The Hon. D.G.E. HOOD (15:44): I rise today to inform the chamber that I had the privilege of co-hosting an event this morning in this place, which was the Pelvic Mesh Awareness Morning Tea. I did so as co-host with the member for Torrens, Dana Wortley MP, and the member for Frome, Geoff Brock MP—so one Liberal, one Labor, one Independent. It was done deliberately that way so that it was a non-partisan presentation. I would also like to acknowledge the presence of a number of other MPs there this morning, including the Hon. Ms Franks, the Hon. Emily Bourke, the member for Lee, the member for Light, the member for Hurtle Vale and the Hon. Mr Justin Hanson. The health minister sent a senior member of his staff as well.

It was well attended right across the political spectrum and I think that sends the right message but also a clear message that there is widespread parliamentary support for, first of all, acknowledging the seriousness of the condition that can result from the insertion of these devices, the complications of which can be very serious, which I learnt more about today. In fact, some of them were really quite extraordinary in terms of the extent of suffering that these devices had caused on the women who gave their evidence.

I should point out that these issues or complications as a result of the insertion of these devices are not limited only to women. It is, of course, more common in women because women more commonly receive insertions of these devices, but it can also occur in men. In fact, one of the ladies who today gave her account mentioned the impact it also had on her husband. He had one inserted to deal with a hernia and also had a number of problems.

We were also joined by the Australian Pelvic Mesh Support Group and medical professionals, with whom I had the privilege of meeting and discussing their experiences. One of the senior doctors gave an account that he refused to insert these devices. He did not give specific reasons but I think it is not unreasonable to ascertain from what he implied that he did not essentially trust them, is how I took it. When you have senior medical people making assertions or giving such impressions, then I think, clearly, there is cause for us as a society, and indeed us as a parliament, to take this very seriously.

By way of background, pelvic mesh was introduced in the 1990s to treat stress urinary incontinence (SUI). It was then adapted to treat pelvic organ prolapse (POP). In terms of what it is, it is a permanent synthetic mesh implant that is made from polypropylene or a bio material like porcine. It is surgically implanted into the vaginal wall to help support pelvic muscles. As I said though, it can also be inserted into males. The problem is what happens when it is in there. It is supposed to be a lifelong insert and what can happen is the mesh can actually harden or erode.

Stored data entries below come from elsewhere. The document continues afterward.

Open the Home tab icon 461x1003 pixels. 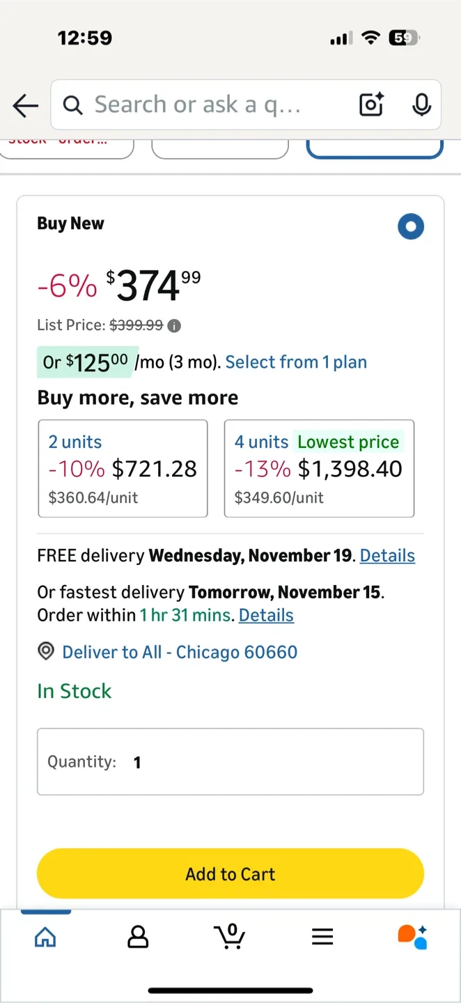click(45, 937)
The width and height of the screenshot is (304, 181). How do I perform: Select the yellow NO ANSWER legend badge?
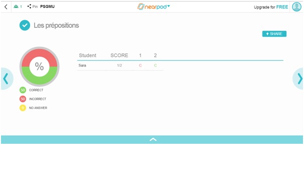(x=23, y=108)
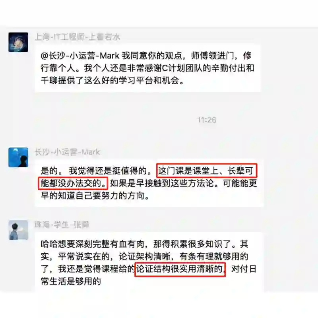
Task: Click the final line 常生活是够用的
Action: coord(71,281)
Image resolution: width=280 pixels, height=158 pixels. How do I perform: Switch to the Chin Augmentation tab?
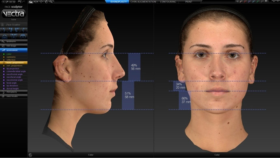point(143,2)
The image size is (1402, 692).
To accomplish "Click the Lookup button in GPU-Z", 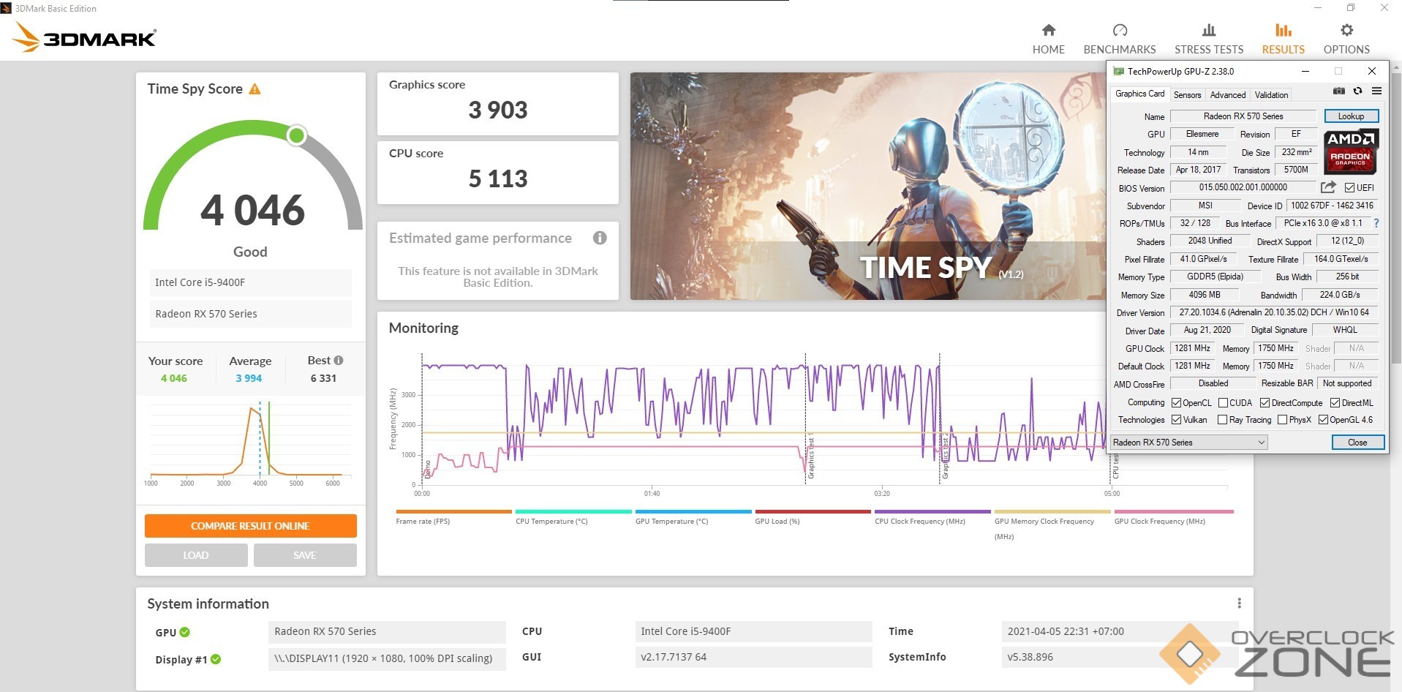I will 1351,116.
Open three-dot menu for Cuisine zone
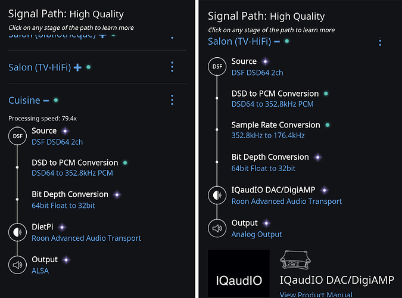 tap(172, 100)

It can shrink, it can become entwined with soft tissue and even lead to organ perforation, causing acute and chronic pain, infection and neuromuscular problems.

One of the ladies today gave an account of how it had induced very debilitating psoriasis in her particular circumstances. It led to profound problems with intercourse and led to a collapse of intimacy in their marriage. She specifically blamed the insertion of this device as the trigger, over a very long period of time, which eventually resulted in the collapse of her marriage. It has not only a very significant physical health impact on individuals where things go wrong with these things but there are also very significant emotional impacts and what you might call social consequences as well.

The precise number of women in particular in Australia who have had mesh implants is unknown, but it is estimated to be somewhere between 150,000 and 175,000 people, so it is a very substantial number of women. This is only the women: that does not include the men. Similarly, there is no certainty of the number experiencing complications from pelvic mesh because there is no mandatory reporting requirement for surgeons and hospitals. That is, the way the Medicare system is coded, as I understand, it is not quite clear how many of these implants have occurred and therefore it is not quite clear how many of these complications have occurred as a result of the insertion of these devices.

In terms of remedy, the Australian Senate inquiry into the number of women in Australia who have had transvaginal mesh implants and related matters was conducted in 2017 and its report was published in March this year. There is so much more that I can say but I am out of time, but it is a very serious matter indeed.